=== Section Start ===

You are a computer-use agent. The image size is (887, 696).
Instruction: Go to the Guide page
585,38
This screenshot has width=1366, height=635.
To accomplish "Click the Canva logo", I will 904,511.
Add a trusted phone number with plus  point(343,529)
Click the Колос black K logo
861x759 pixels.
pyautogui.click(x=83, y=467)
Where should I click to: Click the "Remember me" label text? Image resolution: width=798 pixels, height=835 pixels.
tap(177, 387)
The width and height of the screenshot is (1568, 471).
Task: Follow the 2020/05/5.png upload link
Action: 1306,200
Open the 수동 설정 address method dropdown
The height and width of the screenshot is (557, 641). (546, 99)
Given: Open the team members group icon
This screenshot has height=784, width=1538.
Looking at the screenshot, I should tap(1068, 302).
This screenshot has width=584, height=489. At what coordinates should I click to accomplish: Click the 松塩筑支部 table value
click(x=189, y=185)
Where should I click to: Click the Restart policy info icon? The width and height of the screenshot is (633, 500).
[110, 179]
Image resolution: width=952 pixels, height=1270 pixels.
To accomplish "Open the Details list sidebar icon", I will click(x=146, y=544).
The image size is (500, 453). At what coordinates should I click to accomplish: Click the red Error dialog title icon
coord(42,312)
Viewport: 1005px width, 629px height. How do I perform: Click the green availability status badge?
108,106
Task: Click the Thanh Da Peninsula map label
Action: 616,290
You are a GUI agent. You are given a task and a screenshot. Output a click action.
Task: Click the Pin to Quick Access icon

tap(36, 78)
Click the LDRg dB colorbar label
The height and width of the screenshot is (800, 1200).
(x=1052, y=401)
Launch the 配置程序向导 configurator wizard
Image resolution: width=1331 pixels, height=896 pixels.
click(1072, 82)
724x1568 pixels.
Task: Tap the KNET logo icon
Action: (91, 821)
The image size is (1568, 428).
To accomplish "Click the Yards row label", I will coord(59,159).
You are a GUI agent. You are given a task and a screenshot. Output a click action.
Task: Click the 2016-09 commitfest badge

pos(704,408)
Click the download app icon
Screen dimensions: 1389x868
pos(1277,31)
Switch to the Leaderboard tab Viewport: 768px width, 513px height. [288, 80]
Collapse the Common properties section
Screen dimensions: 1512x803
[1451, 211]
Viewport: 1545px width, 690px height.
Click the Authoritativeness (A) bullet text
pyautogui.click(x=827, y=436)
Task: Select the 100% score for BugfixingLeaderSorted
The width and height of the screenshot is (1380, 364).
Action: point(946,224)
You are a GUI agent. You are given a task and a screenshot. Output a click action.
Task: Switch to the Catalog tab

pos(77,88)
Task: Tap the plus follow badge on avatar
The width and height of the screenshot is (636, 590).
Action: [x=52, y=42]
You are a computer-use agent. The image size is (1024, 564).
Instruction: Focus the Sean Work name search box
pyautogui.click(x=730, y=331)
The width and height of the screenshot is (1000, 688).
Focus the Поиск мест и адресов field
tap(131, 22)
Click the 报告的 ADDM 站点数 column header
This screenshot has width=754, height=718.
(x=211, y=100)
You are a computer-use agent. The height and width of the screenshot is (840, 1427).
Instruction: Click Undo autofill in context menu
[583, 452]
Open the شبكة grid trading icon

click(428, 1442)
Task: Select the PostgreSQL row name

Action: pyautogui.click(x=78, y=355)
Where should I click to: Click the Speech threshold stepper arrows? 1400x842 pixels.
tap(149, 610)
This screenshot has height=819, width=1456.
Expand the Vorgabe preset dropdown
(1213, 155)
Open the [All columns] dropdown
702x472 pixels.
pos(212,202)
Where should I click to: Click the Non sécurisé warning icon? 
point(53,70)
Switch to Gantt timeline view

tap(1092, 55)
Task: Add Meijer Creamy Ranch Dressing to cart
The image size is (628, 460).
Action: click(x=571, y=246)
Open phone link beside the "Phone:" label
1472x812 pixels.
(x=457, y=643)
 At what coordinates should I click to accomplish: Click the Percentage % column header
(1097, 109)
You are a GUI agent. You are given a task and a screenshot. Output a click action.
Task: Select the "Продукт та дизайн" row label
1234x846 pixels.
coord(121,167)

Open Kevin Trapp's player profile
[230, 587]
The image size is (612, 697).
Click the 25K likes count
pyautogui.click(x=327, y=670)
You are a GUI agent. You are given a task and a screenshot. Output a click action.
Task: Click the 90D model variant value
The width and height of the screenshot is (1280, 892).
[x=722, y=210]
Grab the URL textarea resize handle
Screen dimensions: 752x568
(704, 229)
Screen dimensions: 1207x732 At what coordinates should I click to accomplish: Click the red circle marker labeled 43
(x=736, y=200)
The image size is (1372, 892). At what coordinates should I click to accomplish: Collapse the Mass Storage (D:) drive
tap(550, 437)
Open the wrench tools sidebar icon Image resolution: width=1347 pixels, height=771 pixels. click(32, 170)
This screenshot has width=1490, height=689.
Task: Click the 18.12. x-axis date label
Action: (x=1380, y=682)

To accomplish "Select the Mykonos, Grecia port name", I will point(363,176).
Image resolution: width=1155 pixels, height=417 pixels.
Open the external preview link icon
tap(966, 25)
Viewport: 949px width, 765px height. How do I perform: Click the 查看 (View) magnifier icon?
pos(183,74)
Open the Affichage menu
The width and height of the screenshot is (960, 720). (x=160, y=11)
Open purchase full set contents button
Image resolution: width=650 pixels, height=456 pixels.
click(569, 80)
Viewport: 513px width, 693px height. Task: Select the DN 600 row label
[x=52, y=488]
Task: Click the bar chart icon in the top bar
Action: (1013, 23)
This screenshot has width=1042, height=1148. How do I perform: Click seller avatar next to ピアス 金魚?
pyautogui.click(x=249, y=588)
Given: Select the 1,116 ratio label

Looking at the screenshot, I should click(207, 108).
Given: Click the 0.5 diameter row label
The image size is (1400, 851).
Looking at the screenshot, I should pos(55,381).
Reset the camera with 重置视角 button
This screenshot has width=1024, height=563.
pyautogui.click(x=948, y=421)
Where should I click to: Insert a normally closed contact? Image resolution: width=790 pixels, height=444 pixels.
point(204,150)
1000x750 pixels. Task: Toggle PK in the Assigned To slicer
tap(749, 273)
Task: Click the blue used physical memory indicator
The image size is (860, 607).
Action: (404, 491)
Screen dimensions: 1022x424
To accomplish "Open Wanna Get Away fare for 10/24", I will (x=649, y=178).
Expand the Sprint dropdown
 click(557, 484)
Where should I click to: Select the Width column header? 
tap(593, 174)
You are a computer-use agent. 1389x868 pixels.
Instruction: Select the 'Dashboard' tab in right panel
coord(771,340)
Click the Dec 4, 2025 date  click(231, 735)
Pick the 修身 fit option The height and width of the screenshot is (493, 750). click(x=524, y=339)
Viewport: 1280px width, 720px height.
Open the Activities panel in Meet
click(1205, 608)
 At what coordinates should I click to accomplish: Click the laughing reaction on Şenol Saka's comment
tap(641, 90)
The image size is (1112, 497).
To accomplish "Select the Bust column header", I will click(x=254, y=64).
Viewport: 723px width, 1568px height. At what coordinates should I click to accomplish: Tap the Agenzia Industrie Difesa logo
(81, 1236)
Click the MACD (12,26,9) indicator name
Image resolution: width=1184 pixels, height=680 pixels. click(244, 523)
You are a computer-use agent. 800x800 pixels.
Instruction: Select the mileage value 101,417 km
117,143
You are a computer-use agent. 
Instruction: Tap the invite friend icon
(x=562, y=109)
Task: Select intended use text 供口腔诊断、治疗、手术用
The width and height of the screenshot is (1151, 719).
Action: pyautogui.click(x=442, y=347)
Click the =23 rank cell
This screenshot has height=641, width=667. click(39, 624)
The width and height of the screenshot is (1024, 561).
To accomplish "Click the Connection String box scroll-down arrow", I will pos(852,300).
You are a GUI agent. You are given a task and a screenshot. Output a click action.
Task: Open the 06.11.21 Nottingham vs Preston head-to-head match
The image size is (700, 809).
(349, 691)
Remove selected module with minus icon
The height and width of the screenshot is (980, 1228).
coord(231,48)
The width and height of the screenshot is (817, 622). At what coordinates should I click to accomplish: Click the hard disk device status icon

=== Section End ===

Where does "computer" appear in the records above? Copy each line that holds it.

You are a computer-use agent. The image size is (887, 696).
You are a computer-use agent. The image size is (1024, 564).
You are a computer-use agent. The height and width of the screenshot is (840, 1427).
You are a computer-use agent. 1389x868 pixels.
You are a computer-use agent. 800x800 pixels.
You are a computer-use agent. 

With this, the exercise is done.